When Johnny Cash died, I felt like I had lost a family member. I wept bitterly the day I found out he was gone. My dad played his records when I was a child, and I followed Cash’s music career as I grew up and moved from place to place. Never saw him in concert, never met him, but I truly loved him. Maybe this won’t make sense to some people, but he was like a father figure to me.

Why do celebrity deaths affect us so much? I think there are many reasons. But, mostly, I think it’s that these people gave us themselves and their time, and therefore we spent time “with” them. I knew everything about Lennon, and as a teenage girl I had spent hours and hours talking with friends about him and listening to his music.

Bowie made me feel like being an outsider, a misfit, wasn’t so bad. It was fine to not be like everyone else. In fact, it was cool to be whoever I was, whoever I wanted to be, and I could change and change again and still be cool. I could just be me. And that was all right.
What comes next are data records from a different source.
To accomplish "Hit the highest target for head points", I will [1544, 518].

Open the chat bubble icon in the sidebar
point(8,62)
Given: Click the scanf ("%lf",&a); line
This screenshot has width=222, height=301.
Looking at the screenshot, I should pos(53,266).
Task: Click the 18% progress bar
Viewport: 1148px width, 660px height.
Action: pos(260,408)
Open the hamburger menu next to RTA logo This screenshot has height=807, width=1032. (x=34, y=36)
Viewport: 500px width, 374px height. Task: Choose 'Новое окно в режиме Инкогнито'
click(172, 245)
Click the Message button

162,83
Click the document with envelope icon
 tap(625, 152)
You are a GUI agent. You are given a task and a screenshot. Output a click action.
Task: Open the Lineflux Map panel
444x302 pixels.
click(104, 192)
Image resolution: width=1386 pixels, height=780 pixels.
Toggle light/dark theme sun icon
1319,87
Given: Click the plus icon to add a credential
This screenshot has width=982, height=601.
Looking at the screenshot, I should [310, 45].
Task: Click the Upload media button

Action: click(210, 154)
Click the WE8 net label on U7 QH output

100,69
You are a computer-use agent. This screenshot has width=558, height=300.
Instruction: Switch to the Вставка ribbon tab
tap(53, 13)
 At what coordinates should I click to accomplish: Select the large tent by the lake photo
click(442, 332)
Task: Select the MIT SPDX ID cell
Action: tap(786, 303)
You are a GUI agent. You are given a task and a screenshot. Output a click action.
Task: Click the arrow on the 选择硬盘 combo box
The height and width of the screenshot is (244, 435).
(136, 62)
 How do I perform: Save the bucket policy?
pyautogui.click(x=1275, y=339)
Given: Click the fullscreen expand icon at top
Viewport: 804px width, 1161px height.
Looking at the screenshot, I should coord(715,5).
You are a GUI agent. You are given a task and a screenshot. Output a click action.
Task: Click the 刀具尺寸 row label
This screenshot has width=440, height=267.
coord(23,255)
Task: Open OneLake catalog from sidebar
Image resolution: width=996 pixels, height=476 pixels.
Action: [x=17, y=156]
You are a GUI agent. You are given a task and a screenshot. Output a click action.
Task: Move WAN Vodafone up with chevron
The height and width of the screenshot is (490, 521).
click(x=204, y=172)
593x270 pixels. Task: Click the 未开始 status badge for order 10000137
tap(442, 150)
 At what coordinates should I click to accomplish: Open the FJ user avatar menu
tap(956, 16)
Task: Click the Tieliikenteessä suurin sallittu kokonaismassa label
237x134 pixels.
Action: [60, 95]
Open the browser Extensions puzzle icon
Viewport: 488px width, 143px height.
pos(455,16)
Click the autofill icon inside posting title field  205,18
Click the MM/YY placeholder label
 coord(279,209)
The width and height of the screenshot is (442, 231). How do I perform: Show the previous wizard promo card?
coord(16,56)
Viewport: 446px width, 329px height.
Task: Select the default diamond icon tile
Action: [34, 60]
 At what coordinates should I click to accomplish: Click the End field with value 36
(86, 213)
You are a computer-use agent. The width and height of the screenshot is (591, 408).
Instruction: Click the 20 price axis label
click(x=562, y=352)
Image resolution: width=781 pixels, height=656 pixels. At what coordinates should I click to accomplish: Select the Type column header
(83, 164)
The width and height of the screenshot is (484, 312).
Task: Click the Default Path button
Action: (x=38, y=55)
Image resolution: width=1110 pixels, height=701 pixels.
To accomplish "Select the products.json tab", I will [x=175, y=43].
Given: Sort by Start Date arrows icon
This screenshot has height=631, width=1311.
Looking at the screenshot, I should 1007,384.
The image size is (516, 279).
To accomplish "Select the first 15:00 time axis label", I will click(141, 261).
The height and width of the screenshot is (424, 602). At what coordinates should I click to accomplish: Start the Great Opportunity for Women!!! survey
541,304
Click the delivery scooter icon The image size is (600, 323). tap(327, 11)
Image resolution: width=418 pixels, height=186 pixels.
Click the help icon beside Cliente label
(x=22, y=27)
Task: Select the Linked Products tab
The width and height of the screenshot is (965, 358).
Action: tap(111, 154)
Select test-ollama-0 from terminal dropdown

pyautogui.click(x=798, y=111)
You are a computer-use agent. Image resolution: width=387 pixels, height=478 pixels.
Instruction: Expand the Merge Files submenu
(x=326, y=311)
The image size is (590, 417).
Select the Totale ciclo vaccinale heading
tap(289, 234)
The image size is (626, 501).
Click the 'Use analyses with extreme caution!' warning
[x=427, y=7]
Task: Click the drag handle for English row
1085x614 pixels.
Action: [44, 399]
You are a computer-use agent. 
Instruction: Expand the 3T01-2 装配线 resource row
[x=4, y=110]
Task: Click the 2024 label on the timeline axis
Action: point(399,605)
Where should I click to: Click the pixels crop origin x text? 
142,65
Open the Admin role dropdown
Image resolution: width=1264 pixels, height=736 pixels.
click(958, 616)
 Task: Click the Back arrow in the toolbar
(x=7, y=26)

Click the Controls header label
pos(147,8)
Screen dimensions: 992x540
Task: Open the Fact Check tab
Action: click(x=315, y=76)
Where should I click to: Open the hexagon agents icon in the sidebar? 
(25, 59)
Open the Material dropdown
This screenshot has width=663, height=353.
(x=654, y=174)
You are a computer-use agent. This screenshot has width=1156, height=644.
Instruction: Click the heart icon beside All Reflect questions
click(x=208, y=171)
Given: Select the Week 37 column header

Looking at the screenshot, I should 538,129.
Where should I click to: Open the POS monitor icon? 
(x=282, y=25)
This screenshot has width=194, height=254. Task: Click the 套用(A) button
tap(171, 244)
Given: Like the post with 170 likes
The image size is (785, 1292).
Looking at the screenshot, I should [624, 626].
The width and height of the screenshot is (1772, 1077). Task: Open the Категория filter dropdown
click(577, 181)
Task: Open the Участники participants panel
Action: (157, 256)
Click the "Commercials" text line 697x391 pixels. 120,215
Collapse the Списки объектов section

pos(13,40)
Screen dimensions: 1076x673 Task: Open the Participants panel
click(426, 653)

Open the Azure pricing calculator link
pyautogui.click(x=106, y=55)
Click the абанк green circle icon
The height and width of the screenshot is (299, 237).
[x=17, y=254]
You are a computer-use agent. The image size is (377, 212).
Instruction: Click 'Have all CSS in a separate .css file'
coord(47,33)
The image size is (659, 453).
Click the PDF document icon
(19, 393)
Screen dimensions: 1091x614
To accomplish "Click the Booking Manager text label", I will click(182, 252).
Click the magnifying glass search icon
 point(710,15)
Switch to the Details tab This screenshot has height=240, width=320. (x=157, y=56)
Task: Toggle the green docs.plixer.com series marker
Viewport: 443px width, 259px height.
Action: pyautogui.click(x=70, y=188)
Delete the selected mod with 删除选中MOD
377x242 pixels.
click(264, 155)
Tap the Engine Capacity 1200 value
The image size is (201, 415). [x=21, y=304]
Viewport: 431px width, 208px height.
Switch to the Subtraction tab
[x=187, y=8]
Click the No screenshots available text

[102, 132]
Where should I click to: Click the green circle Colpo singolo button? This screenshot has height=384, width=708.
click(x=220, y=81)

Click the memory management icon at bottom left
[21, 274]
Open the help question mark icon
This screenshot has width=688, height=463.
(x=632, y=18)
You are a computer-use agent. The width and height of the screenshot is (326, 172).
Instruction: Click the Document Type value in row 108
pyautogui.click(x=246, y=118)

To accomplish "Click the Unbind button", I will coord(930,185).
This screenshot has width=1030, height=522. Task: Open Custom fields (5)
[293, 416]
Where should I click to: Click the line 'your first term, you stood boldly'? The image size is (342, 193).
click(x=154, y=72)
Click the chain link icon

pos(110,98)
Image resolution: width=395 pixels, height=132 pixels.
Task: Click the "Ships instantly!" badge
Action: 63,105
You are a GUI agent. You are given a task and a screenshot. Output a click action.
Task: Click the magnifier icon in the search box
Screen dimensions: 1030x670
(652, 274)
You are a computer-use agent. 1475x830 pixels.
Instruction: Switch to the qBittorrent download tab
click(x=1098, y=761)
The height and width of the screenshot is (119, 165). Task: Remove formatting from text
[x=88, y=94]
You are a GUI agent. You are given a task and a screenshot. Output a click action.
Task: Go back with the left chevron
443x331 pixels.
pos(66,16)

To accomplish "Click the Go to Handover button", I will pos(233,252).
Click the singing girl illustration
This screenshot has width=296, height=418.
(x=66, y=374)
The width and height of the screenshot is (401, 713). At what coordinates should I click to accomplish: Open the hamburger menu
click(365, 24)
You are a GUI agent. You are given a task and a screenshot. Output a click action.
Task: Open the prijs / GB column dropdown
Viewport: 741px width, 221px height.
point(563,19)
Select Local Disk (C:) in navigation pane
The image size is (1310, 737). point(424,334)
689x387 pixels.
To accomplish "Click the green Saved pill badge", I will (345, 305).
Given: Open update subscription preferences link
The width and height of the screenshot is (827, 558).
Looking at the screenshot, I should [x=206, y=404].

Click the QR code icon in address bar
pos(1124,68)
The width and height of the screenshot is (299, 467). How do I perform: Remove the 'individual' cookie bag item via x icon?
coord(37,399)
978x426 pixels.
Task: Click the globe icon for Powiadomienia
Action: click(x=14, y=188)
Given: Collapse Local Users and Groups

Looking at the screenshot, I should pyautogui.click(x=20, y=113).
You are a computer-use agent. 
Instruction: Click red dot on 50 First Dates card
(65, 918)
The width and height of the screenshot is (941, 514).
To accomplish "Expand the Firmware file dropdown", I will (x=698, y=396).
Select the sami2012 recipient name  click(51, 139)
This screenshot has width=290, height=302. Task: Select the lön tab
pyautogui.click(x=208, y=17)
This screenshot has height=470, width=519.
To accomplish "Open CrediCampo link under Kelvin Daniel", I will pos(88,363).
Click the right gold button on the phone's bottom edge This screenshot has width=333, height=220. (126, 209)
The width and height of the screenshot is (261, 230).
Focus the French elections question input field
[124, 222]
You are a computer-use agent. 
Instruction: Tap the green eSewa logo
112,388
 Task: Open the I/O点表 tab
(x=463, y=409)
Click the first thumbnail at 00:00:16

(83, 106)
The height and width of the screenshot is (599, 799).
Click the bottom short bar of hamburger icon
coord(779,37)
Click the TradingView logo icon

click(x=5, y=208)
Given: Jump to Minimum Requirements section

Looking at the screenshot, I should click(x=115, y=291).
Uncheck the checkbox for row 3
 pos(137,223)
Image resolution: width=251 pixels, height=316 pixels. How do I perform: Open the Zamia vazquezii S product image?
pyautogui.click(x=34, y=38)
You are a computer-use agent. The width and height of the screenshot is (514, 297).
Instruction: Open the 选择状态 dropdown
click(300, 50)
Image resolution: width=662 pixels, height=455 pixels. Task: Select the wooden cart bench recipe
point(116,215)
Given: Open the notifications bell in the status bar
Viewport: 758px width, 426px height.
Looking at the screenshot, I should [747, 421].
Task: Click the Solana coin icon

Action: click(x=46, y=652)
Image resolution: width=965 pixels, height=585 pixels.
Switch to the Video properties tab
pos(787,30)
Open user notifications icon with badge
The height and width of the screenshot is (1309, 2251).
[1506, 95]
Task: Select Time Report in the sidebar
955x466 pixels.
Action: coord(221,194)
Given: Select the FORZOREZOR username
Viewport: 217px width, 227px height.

Cash spoke out for the downtrodden, the broken, the wayward people. I felt his music deeply, and felt like he was talking to me in some of the things he said.

As Spock, Nimoy taught me many lessons when I was a child and as I grew up. I also loved his music. And later his art. He seemed a noble person to me.

Rickman made me laugh, and cry. His quality roles are too numerous to list here, and I may have loved him for the ones that were not as famous as others. I wonder if he would find it funny that the first thing I thought when I learned he was dead, while I hadn’t even wrapped my head around Bowie’s death, was, “By Grabthar’s Hammer…” And then I laughed. I think he might have approved.

The bottom line is this: Let people criticize us “commoners” when we mourn the passings of the famous. Love is love, no matter where it is found. Go ahead and love, and mourn, however deeply you need to.